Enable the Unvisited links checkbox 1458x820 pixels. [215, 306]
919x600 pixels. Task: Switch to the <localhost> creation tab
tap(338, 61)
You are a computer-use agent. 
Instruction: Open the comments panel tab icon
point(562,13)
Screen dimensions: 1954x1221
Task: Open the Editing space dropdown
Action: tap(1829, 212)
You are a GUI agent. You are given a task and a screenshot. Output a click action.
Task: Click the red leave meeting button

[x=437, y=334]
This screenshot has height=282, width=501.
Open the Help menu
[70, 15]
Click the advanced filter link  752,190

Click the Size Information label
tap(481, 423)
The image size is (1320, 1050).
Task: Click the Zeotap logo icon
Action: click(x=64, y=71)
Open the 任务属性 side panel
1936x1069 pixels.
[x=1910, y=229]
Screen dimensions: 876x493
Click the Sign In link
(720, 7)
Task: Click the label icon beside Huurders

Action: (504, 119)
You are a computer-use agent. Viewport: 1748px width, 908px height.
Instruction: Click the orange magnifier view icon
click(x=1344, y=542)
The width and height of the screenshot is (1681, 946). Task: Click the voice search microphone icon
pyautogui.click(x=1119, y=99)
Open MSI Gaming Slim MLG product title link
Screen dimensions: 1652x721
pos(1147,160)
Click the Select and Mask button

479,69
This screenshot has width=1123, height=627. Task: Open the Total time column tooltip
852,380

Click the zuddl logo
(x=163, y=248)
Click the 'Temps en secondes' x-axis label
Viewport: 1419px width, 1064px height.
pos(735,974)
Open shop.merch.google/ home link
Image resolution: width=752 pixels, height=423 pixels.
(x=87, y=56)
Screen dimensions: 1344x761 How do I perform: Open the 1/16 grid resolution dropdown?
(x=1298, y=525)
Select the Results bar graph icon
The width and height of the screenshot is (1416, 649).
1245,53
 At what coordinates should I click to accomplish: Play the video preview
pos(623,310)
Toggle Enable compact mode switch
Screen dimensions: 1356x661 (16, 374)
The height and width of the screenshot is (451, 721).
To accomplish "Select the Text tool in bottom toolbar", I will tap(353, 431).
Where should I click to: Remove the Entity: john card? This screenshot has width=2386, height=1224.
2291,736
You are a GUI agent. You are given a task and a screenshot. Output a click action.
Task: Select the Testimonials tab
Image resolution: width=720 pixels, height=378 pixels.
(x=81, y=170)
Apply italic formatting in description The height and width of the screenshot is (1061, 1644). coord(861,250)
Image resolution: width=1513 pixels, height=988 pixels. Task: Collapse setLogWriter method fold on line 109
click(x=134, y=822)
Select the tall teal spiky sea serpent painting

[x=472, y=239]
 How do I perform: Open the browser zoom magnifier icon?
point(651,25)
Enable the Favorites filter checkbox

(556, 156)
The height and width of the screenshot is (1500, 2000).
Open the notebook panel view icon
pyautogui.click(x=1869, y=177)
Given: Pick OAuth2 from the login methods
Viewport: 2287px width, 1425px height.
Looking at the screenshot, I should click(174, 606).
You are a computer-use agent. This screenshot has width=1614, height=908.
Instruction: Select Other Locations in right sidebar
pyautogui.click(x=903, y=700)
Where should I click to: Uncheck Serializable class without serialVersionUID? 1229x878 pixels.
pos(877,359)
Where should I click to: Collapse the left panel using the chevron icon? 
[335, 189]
******
Aim of the task> Which lines run from the one holding "How do I perform: Open the browser" through the end of the data? Write them out exactly, ends included, and add nothing.

Answer for the task>
 How do I perform: Open the browser zoom magnifier icon?
point(651,25)
Enable the Favorites filter checkbox

(556, 156)
The height and width of the screenshot is (1500, 2000).
Open the notebook panel view icon
pyautogui.click(x=1869, y=177)
Given: Pick OAuth2 from the login methods
Viewport: 2287px width, 1425px height.
Looking at the screenshot, I should click(174, 606).
You are a computer-use agent. This screenshot has width=1614, height=908.
Instruction: Select Other Locations in right sidebar
pyautogui.click(x=903, y=700)
Where should I click to: Uncheck Serializable class without serialVersionUID? 1229x878 pixels.
pos(877,359)
Where should I click to: Collapse the left panel using the chevron icon? 
[335, 189]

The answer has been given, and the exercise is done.